現在の日本は人口減少時代に突入して、空き家になる可能性も大きいし、空き家になった時に売ることも貸すことも難しい状況にもなっています。
ただ、人の住まない家は劣化が急速に進むので、使えるうちに手を打つことが重要となります。
現在は、各自治体やNPO等が提供している空き家バンク等もあり、空き家を積極的に活用しようと動きが積極的ではあります。
空き家の活用策としては、
2.借主が改築等を負担する「借主負担DIY型 賃貸借契約」を利用
3.空き家バンクを利用
4.現状で売却、空き家を解体して売却等
5.空き地の場合は、駐車場として利用、家庭農園として貸す、自動販売機を置く 等
が考えられます。
この中で、新方式として導入されている「借主負担DIY型 賃貸借契約」は、居住に支障があるほどの大きな修繕でなければ、そのまま借主に引き渡し、借主が自分で修繕しながら居住する形態です。
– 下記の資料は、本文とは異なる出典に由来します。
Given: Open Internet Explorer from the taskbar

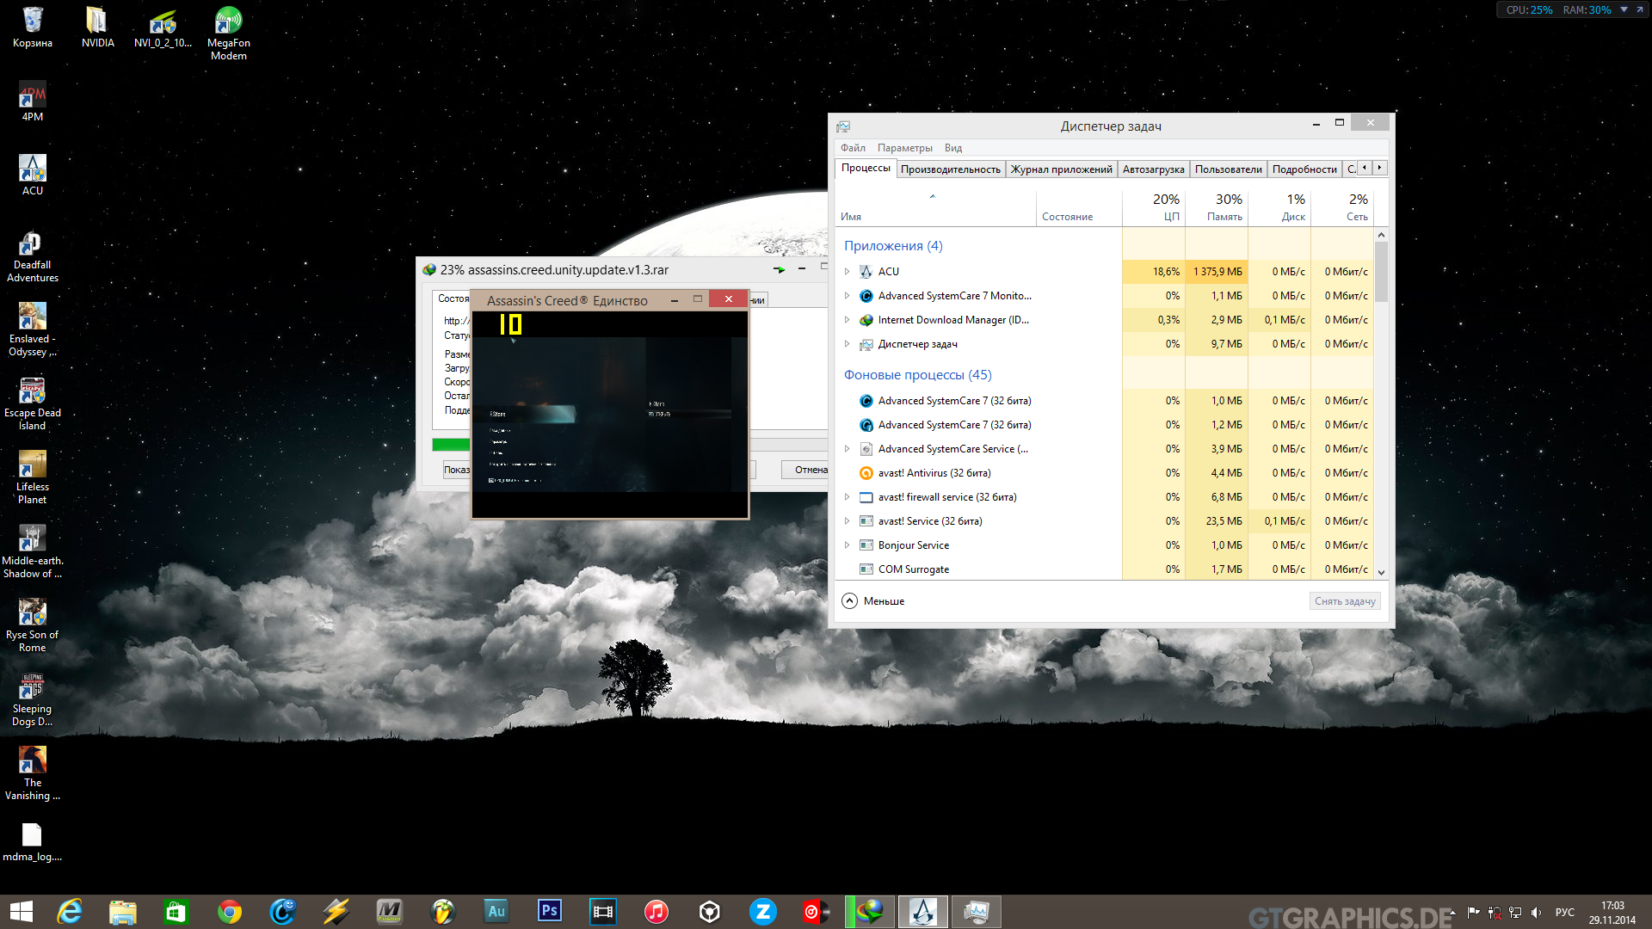Looking at the screenshot, I should 69,911.
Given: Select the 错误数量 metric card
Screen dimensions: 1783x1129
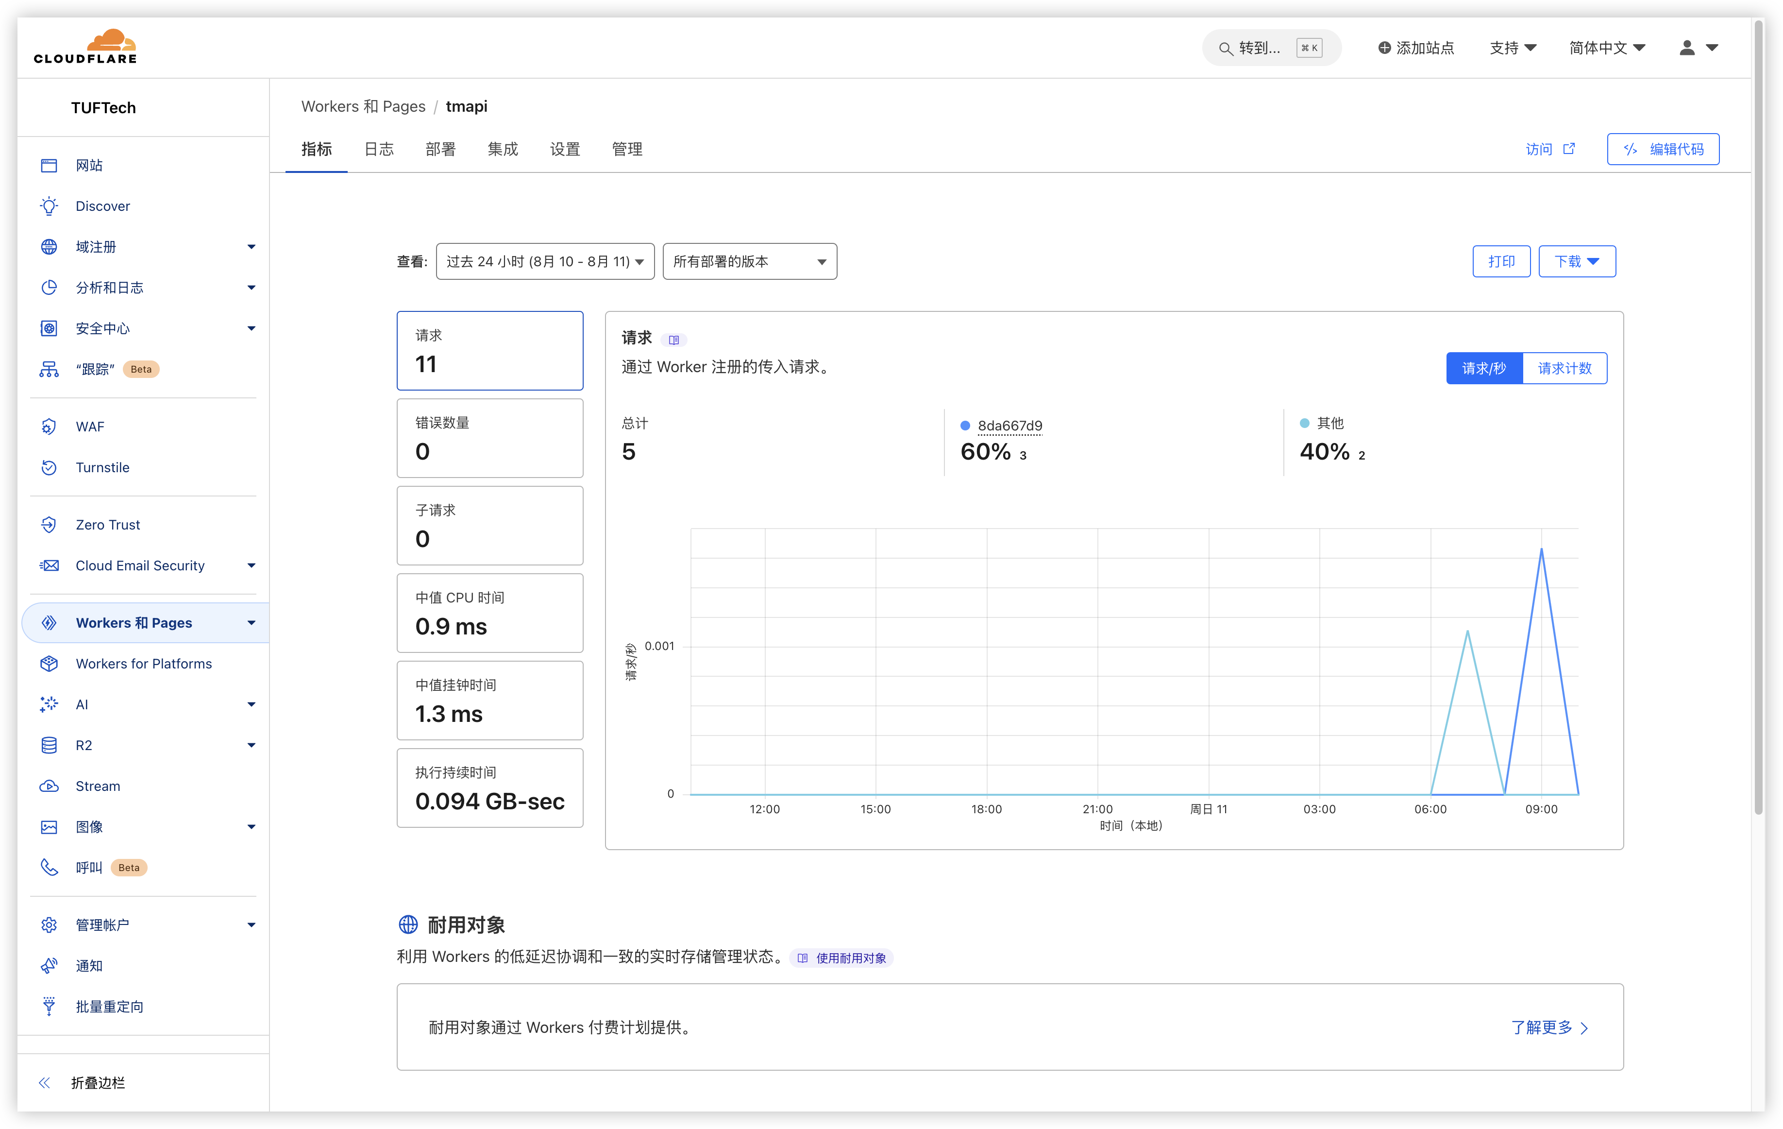Looking at the screenshot, I should coord(489,438).
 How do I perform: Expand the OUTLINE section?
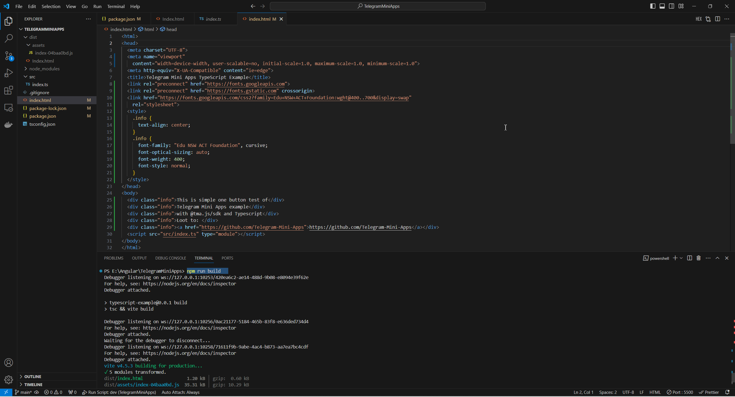pyautogui.click(x=32, y=376)
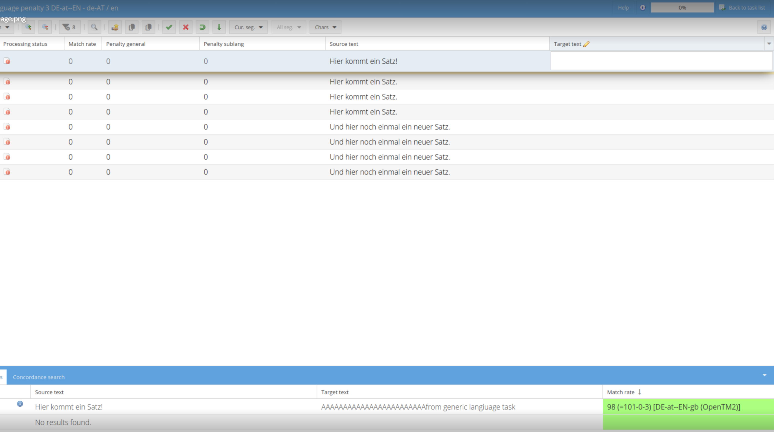Screen dimensions: 774x432
Task: Click the green checkmark save icon
Action: pyautogui.click(x=169, y=27)
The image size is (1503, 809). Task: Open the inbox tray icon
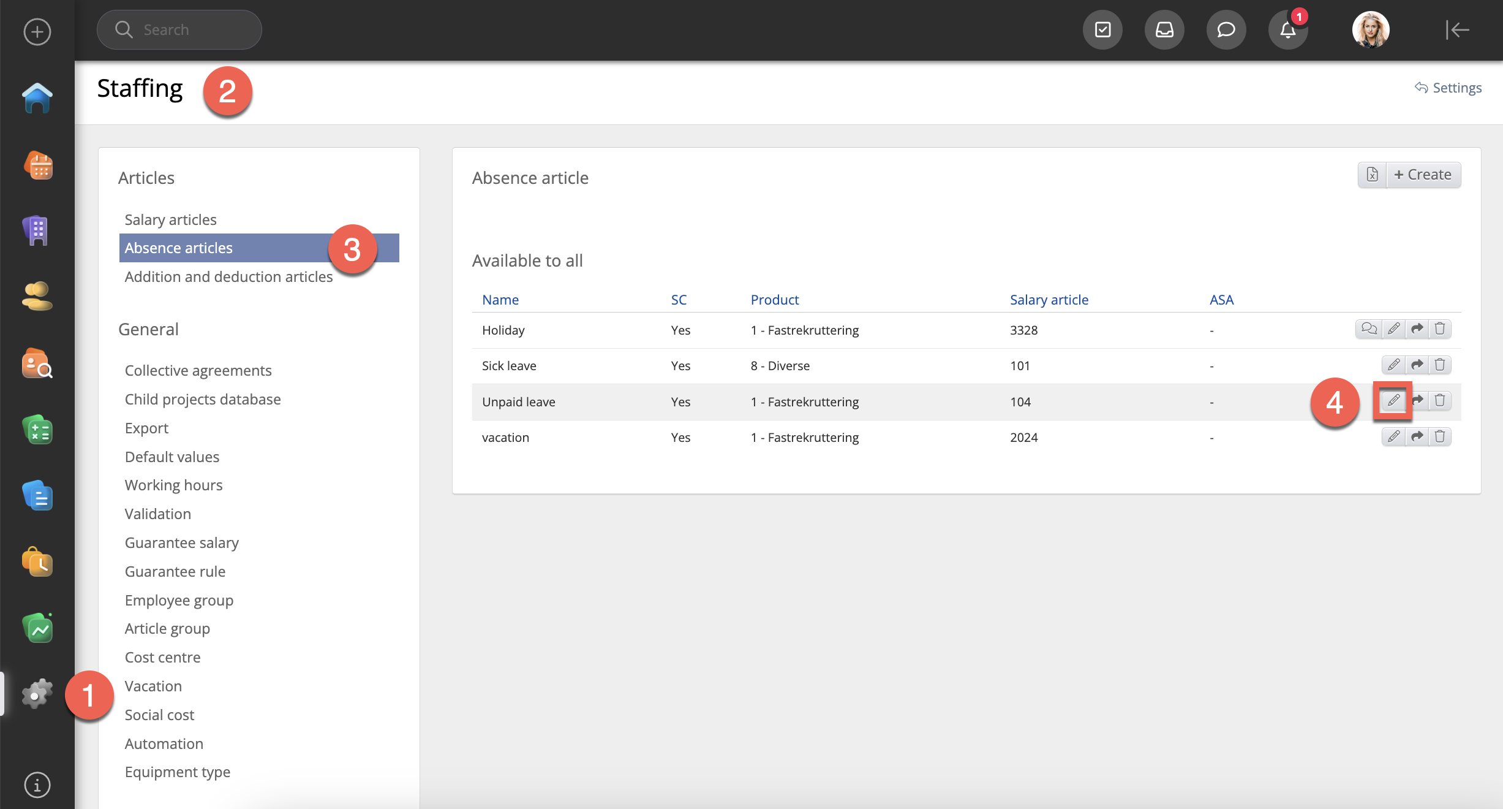1164,30
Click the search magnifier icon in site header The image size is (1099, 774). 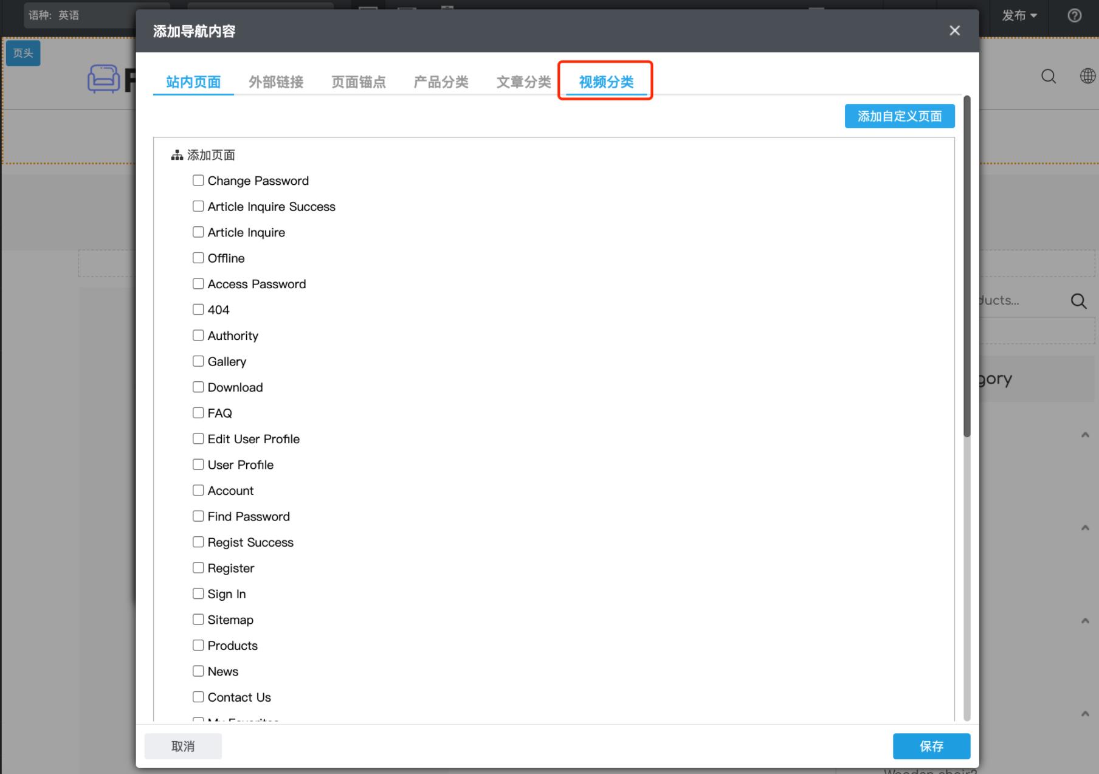(x=1048, y=77)
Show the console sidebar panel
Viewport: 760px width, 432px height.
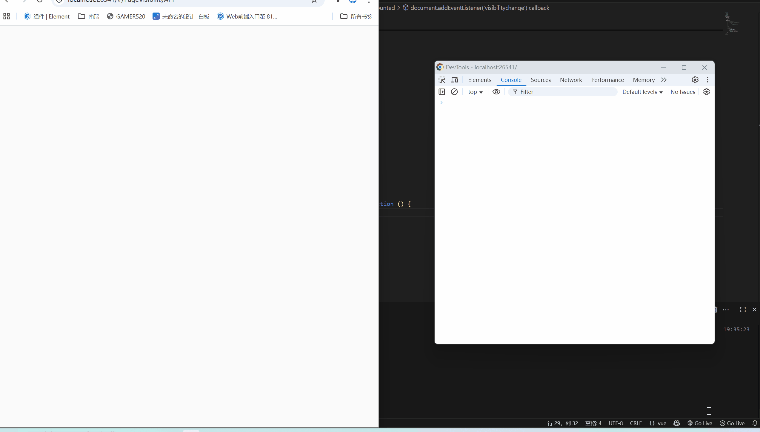point(442,92)
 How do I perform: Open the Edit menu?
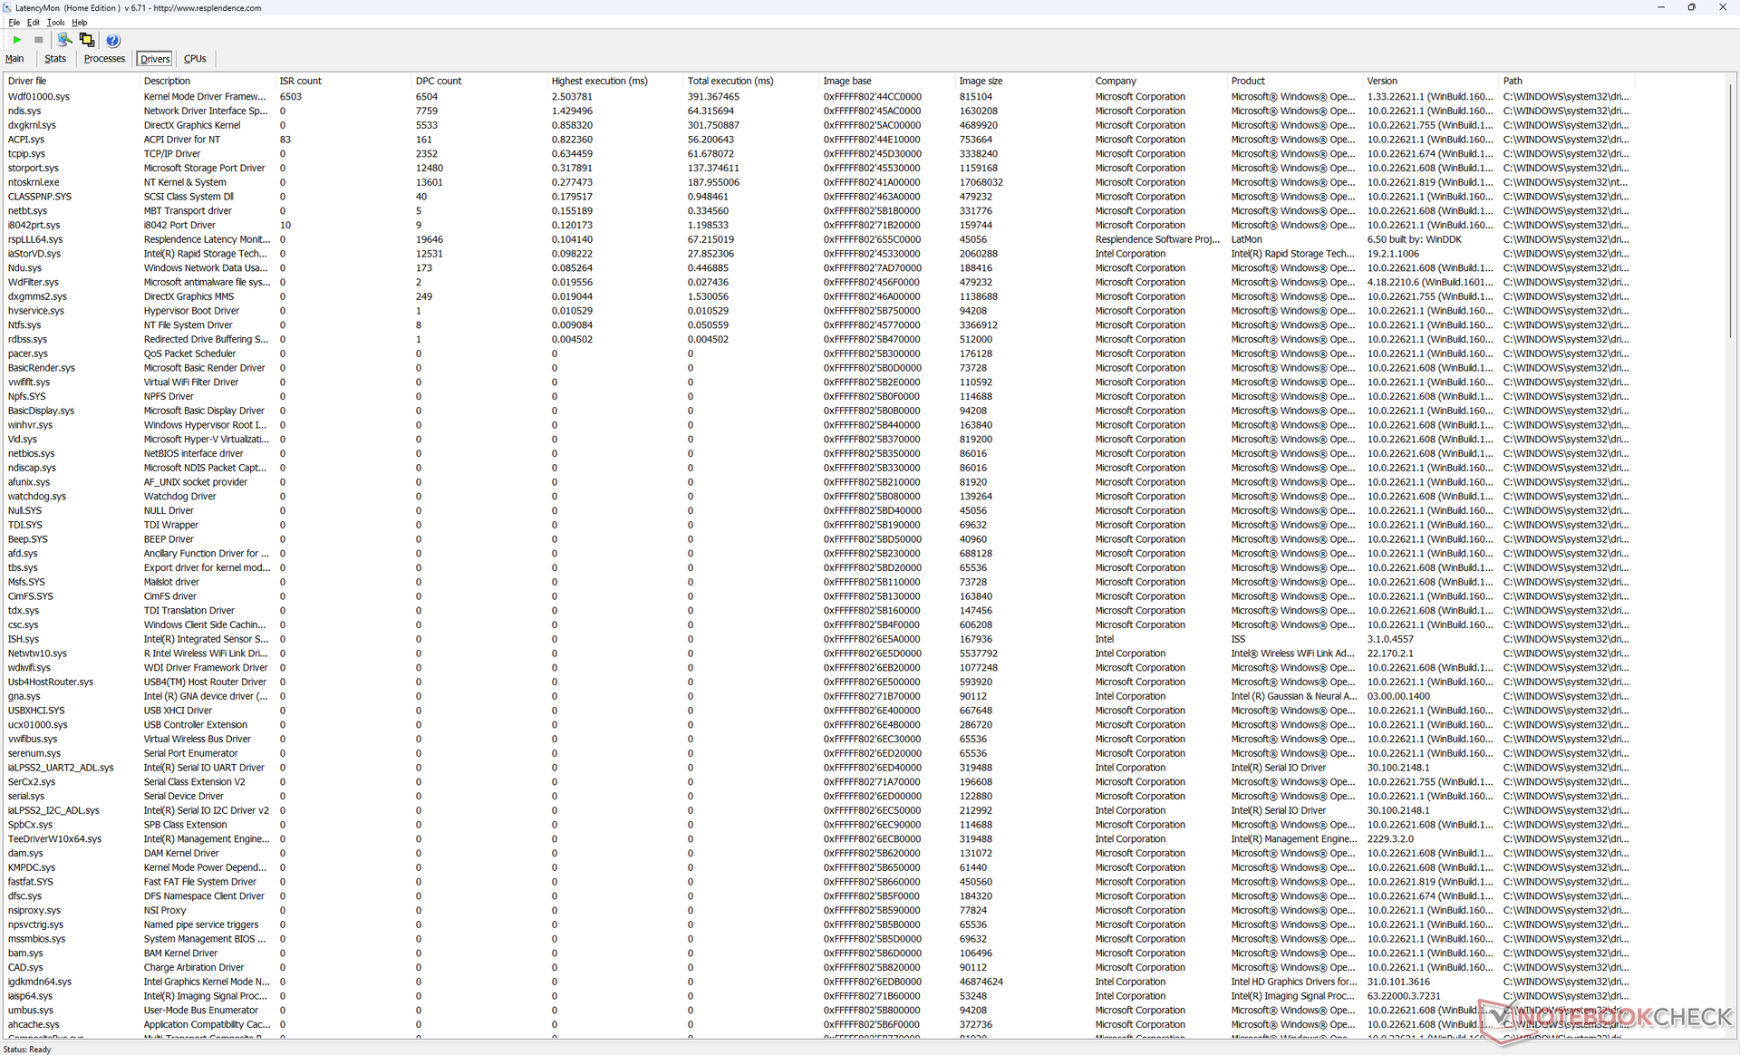34,23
借主負担DIY型のメリットは貸主、借主双方に大きく、賃貸市場の活発化が期待されているところです。
この方式での貸主のメリットは、
・借主が修繕するので長期契約になりやすい
・きれいになって返ってくる可能性がある
また、この方式での借主のメリットは、
・修繕費が借主負担なので家賃が安い
・自己修繕に対して原状回復が必要ない
いずれにせよ使ってこその家ですから、空き家は不動産としても地域としても損失が大きく、活用方法の見直しが求められていることだけは確かです。